(Document passage Opens)

Newsroom Blog
Newbuilding wake-up call
By Lloyds List Comment
Tuesday 28 April 2009
TO BUILD all the ships now on order would be utter folly. The world will not need most of this additional capacity for years, and many of the newbuildings that are coming off the production lines are destined to go straight into lay-up.
That makes little sense, and it is not too late to halt some of the building work. In a world of diminishing resources, producing great steel hulks that no one wants and letting them rust away in some harbour, fjord or estuary clogged with other mothballed cast-offs is ridiculous.
Yet how can this threat, which has the potential to leave shipping in the doldrums long after world trade starts to recover, be removed? The industry does not have the leadership with the influence or mandate to thrash out a solution.
One thought being mooted is to allow owners to take collective action to confront the shipyards. Crisis cartels, permitted during exceptional circumstances in the past, could be formed to consider ways of removing structural capacity surpluses, although participants would have to be very confident that these complied with competition law in Europe and elsewhere.

(Document passage Closes)

Reproduce the newbuilding commentary word for word, starting at "Newsroom Blog" and ending at "cast-offs is ridiculous.". The items that follow come from a separate source unrelated to the newbuilding commentary.

(Extracted material Opens)

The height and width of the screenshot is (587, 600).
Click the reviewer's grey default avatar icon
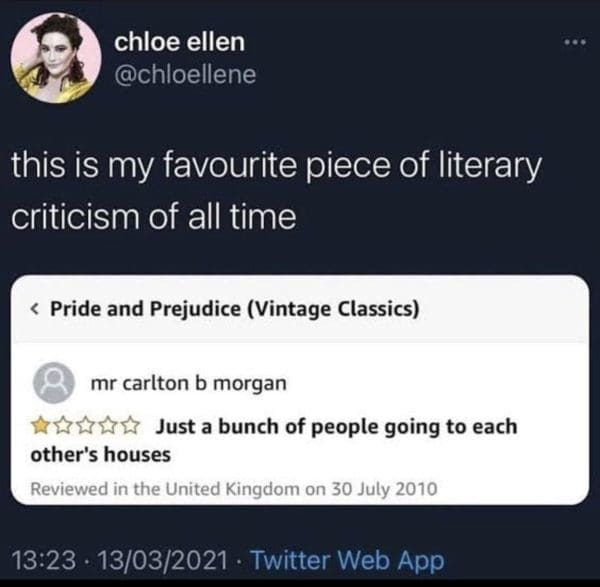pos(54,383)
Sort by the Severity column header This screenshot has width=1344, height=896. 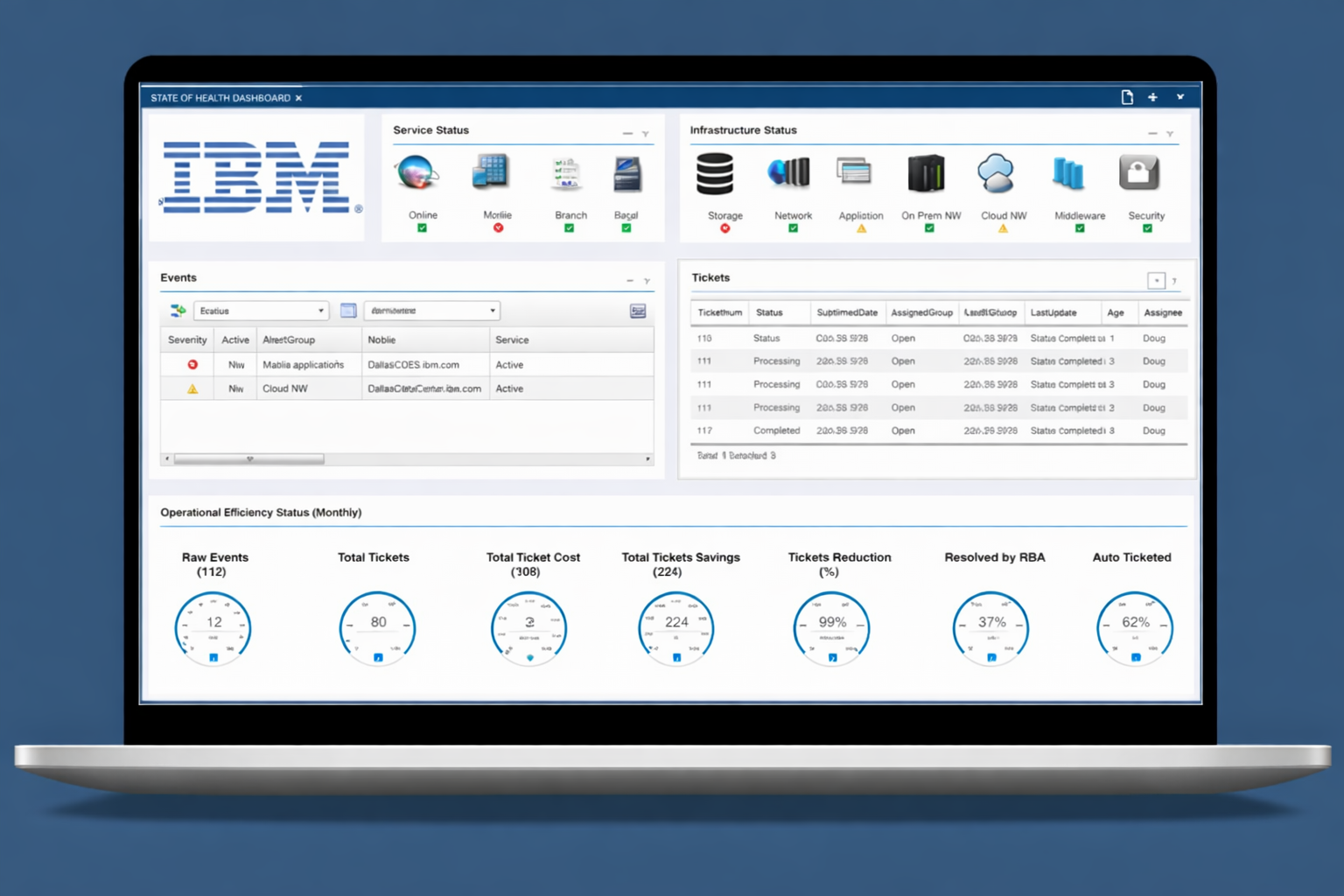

(Extracted material Closes)
(Extracted material Opens)

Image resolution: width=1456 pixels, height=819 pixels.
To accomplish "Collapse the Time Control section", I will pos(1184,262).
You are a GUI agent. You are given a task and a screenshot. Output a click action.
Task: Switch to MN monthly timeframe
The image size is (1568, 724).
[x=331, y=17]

(Extracted material Closes)
(Extracted material Opens)

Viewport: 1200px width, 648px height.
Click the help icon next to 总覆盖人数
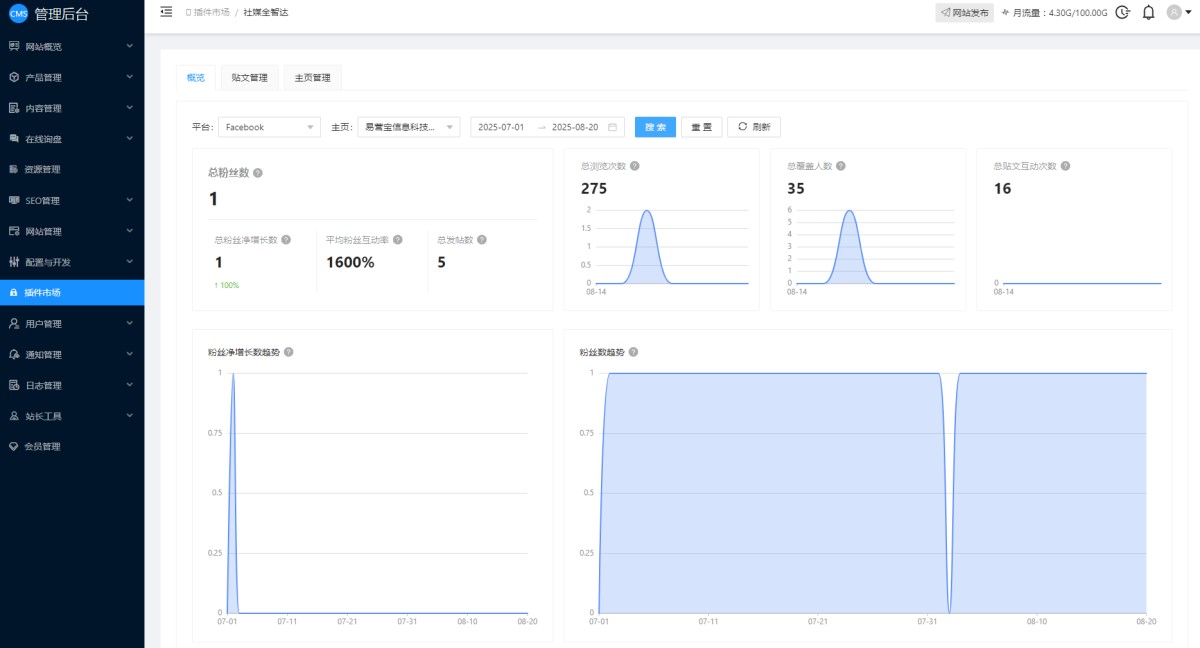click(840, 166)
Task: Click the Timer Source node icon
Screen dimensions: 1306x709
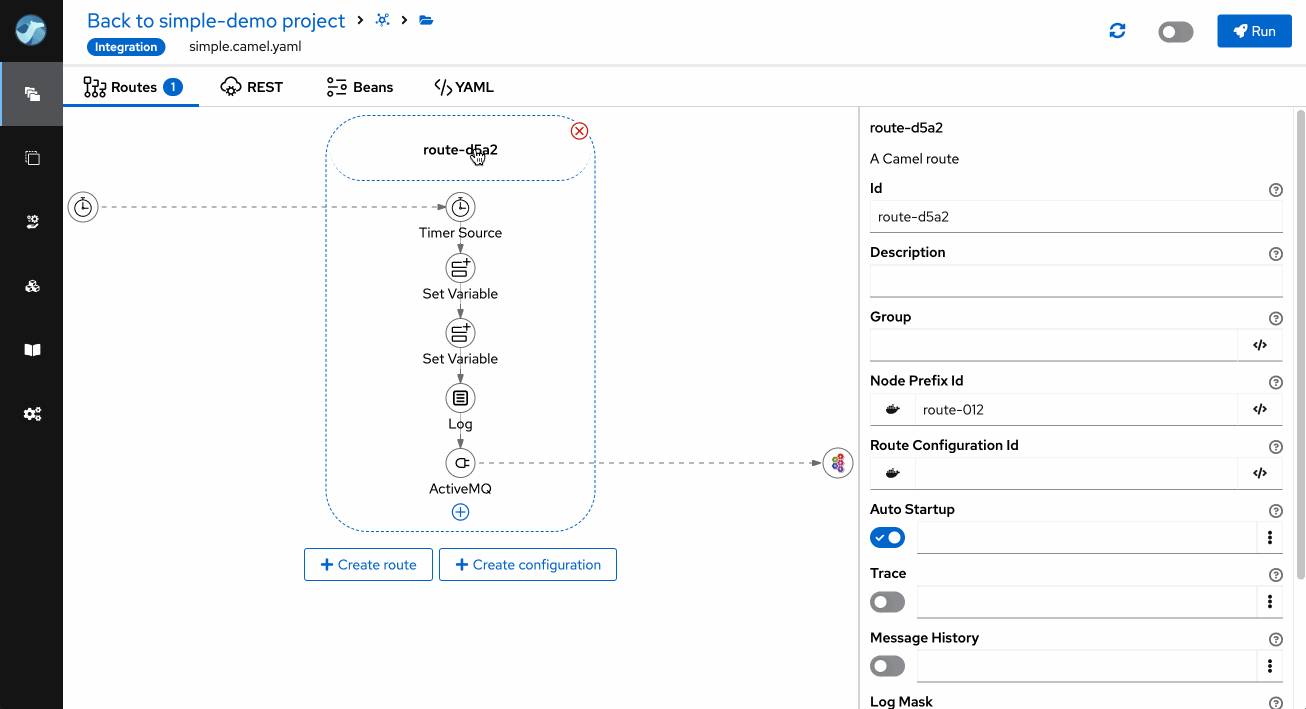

(Extracted material Closes)

__Exercise result__.
Newsroom Blog
Newbuilding wake-up call
By Lloyds List Comment
Tuesday 28 April 2009
TO BUILD all the ships now on order would be utter folly. The world will not need most of this additional capacity for years, and many of the newbuildings that are coming off the production lines are destined to go straight into lay-up.
That makes little sense, and it is not too late to halt some of the building work. In a world of diminishing resources, producing great steel hulks that no one wants and letting them rust away in some harbour, fjord or estuary clogged with other mothballed cast-offs is ridiculous.